§ WHAT YOU SHOULD DO
Check the listing that follows and work out how many lines include "Body". The reply is that number alone.

§ RECORDS FOR THIS TASK

= = = =

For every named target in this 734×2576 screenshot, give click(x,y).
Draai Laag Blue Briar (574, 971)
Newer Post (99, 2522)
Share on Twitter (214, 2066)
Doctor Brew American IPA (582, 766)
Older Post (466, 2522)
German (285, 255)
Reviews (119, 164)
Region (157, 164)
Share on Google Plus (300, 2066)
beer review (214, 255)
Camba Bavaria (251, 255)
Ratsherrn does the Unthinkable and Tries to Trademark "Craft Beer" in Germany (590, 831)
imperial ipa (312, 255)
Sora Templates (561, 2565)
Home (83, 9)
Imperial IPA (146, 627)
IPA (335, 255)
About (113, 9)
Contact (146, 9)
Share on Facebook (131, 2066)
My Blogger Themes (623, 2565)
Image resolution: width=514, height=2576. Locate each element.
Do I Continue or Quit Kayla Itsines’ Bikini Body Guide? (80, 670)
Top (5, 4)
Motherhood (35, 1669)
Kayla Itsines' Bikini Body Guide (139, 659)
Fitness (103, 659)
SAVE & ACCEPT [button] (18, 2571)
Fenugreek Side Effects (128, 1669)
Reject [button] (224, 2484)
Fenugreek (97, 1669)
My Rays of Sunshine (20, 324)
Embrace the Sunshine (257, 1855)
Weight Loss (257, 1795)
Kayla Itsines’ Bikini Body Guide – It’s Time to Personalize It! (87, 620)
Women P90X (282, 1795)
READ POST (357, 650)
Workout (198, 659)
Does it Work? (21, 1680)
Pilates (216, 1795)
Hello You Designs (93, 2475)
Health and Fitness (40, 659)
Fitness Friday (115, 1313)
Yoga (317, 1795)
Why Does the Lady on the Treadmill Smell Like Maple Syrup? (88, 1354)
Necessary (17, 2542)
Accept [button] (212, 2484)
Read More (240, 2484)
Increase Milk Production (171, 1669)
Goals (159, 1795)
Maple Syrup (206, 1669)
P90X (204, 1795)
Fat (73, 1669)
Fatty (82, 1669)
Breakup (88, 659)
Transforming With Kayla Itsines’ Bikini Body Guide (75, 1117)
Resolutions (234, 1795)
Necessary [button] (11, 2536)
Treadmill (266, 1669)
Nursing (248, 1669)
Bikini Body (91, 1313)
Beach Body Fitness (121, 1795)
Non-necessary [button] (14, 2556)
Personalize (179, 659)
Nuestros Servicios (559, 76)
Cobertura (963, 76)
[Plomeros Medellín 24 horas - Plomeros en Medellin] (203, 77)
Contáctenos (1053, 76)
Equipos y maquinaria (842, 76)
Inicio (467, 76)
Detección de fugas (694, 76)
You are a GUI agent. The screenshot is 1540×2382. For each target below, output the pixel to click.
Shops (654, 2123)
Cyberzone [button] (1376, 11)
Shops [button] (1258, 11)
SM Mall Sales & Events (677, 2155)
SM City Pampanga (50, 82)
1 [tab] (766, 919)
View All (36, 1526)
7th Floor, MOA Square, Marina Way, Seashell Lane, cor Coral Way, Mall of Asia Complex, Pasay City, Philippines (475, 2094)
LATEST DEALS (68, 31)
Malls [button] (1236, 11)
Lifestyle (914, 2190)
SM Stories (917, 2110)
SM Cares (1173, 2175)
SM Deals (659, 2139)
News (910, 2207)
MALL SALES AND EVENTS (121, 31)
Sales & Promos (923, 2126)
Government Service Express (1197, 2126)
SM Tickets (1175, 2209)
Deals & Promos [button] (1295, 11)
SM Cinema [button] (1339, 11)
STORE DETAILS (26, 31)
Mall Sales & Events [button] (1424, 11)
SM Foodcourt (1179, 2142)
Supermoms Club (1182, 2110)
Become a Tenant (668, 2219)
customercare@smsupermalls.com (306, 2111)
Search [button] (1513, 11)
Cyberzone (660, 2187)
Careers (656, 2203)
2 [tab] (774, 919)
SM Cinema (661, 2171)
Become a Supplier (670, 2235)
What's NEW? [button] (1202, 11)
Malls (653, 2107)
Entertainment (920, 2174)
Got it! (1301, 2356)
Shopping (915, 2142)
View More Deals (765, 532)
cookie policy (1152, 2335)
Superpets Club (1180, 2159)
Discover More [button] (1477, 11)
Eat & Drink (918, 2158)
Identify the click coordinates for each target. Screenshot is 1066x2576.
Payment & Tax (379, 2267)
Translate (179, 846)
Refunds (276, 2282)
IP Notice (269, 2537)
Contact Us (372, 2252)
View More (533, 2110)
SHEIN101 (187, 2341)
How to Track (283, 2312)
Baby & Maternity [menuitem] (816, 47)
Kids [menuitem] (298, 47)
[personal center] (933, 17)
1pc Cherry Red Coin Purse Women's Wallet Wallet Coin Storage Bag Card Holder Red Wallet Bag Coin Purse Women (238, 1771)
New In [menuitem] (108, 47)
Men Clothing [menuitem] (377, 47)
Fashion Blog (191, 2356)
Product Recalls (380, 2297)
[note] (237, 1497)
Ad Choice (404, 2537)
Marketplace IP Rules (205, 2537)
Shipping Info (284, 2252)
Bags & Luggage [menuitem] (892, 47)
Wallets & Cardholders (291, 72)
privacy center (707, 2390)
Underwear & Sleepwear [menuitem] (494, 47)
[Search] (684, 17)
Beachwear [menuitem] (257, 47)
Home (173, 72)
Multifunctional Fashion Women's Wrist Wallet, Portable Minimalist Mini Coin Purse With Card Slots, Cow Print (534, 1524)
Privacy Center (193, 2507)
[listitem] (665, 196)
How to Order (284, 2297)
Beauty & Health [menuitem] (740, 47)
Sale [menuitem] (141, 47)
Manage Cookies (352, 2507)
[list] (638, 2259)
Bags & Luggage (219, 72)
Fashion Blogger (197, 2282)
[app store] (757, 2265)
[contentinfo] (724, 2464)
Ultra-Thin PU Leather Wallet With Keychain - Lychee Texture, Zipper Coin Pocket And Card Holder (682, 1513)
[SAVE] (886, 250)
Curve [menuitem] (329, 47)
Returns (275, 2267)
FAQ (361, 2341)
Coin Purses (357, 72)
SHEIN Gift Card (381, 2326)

= = = =

§ SOLUTION TO THIS EXERCISE
6